Benchmarking multi-step methods for the dynamic prediction of survival with numerous longitudinal predictors
Mirko Signorelli, Sophie Retif
TL;DR
The study benchmarks four recent multi-step dynamic prediction methods (MFPCCox, PRC, FunRSF, DynForest) against Static Cox and landmarking across three real-world datasets (ADNI, ROSMAP, PBC2) to predict time-to-event outcomes using numerous longitudinal covariates.
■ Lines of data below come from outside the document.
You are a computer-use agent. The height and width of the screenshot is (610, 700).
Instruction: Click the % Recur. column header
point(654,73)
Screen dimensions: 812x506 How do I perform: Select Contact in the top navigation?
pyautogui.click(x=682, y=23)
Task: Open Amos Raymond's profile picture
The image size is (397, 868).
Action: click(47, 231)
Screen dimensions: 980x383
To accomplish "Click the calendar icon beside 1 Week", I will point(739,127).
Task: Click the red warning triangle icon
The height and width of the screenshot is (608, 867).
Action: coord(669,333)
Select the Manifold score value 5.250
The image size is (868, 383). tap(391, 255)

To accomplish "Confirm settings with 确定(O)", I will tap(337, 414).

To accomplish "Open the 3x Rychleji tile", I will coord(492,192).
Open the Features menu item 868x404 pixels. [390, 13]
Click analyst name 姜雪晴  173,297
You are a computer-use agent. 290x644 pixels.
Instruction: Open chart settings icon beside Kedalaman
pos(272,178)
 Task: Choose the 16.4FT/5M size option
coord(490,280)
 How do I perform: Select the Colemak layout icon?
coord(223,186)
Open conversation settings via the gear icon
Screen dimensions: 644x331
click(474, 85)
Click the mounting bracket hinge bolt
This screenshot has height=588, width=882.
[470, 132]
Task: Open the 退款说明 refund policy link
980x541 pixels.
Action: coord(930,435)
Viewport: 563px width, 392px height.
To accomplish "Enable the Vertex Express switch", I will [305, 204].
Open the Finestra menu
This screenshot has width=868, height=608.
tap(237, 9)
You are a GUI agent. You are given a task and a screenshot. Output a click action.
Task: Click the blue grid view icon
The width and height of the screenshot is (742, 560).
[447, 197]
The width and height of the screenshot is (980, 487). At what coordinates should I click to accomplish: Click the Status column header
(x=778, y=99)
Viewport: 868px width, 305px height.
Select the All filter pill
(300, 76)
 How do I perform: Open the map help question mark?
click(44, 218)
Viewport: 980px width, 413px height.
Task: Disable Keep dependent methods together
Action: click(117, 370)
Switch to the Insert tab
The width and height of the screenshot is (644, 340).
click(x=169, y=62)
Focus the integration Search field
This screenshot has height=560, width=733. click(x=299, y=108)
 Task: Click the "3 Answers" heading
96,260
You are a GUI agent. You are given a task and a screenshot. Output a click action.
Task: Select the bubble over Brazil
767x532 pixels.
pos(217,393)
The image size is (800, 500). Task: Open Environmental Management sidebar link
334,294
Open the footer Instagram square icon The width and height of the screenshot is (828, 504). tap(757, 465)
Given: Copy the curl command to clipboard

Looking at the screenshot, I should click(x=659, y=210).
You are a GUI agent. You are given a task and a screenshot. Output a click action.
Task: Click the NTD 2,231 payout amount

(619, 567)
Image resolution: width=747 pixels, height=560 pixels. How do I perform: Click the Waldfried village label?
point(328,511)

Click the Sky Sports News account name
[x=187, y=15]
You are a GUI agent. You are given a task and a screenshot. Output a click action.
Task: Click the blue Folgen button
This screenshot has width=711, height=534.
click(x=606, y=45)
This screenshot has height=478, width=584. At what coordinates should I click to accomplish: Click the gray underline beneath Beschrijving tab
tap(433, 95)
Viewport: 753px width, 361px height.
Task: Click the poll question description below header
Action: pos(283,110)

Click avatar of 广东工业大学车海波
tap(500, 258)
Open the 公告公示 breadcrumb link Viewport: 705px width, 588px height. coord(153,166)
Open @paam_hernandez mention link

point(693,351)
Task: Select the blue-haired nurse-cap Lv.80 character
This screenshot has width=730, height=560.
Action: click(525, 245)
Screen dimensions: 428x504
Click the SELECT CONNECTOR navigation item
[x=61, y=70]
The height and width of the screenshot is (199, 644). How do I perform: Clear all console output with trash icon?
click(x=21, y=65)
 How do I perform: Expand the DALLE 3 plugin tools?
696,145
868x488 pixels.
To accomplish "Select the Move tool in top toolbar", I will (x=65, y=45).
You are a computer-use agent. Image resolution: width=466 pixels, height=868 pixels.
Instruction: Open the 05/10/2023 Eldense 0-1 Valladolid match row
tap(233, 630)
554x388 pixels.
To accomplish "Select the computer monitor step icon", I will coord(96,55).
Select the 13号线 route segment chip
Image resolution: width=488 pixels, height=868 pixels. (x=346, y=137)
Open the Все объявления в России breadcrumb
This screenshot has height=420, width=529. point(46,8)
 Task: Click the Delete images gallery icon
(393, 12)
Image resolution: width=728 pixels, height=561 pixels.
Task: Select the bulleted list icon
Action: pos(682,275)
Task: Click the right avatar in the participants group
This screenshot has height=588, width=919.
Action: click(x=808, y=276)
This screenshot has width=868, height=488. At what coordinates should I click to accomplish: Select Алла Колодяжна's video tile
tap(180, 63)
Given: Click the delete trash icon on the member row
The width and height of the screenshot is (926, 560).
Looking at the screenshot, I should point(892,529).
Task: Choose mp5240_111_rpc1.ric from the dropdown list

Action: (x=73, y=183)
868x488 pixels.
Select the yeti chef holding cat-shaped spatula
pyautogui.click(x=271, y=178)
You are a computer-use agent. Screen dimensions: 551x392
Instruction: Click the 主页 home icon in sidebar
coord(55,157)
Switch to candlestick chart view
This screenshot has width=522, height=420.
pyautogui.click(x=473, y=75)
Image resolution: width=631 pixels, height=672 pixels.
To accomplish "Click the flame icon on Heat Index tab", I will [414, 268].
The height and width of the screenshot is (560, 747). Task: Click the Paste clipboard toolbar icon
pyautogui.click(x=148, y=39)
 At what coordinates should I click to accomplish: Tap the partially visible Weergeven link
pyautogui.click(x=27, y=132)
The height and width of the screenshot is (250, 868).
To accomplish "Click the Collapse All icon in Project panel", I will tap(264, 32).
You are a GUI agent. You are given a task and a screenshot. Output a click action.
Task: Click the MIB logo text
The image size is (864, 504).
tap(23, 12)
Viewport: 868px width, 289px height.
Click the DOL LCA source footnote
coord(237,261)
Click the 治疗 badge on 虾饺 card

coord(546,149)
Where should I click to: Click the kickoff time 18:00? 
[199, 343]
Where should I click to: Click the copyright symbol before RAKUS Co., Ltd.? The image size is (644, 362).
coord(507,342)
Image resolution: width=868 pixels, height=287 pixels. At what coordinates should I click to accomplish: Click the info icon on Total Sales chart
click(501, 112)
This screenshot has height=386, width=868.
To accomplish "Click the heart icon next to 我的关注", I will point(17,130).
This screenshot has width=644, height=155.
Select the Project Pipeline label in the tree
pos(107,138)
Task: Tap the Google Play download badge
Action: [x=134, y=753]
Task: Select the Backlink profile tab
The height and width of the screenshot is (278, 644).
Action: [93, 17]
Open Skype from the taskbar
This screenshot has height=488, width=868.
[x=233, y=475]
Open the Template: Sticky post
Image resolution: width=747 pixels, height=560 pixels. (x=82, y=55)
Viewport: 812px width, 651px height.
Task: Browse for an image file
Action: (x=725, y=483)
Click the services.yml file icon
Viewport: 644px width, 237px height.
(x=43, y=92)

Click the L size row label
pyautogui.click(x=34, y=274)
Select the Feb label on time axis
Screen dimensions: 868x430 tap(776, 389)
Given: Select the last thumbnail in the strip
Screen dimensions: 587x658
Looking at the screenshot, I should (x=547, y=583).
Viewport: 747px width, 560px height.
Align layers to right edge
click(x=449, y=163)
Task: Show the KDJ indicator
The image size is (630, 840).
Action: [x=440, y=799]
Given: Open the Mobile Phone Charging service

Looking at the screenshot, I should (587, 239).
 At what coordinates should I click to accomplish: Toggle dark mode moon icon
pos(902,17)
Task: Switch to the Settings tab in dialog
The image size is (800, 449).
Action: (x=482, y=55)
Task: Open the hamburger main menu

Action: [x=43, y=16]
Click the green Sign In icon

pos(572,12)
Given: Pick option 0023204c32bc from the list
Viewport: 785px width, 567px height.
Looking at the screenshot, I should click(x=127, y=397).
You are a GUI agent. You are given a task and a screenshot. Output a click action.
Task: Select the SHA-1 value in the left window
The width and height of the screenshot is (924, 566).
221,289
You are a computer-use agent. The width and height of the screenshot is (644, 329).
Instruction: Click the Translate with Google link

By applying strict landmarking and evaluating with time-dependent C-index, tdAUC, and Brier scores, the work reveals that LMM-based approaches (PRC and DynForest) generally outperform MFPCA-based approaches (MFPCCox, FunRSF), with PRC often achieving the best predictive performance. Results also show substantial variability in method performance across datasets and highlight the trade-offs between predictive accuracy and computing time, with MFPCCox being fastest among multi-step methods and DynForest being the slowest. The findings have practical implications for choosing dynamic prediction tools in settings with many longitudinal covariates and varying follow-up patterns, emphasizing careful consideration of dataset characteristics and software practicality when deploying RPMs."
Abstract
In recent years, the growing availability of biomedical datasets featuring numerous longitudinal covariates has motivated the development of several multi-step methods for the dynamic prediction of survival outcomes. These methods employ either mixed-effects models or multivariate functional principal component analysis to model and summarize the longitudinal covariates' evolution over time. Then, they use Cox models or random survival forests to predict survival probabilities, using as covariates both baseline variables and the summaries of the longitudinal variables obtained in the previous modelling step. Because these multi-step methods are still quite new, to date little is known about their applicability, limitations, and predictive performance when applied to real-world data. To gain a better understanding of these aspects, we performed a benchmarking of these multi-step methods (and two simpler prediction approaches) using three datasets that differ in sample size, number of longitudinal covariates and length of follow-up. We discuss the different modelling choices made by these methods, and some adjustments that one may need to do in order to be able to apply them to real-world data. Furthermore, we compare their predictive performance using multiple performance measures and landmark times, assess their computing time, and discuss their strengths and limitations.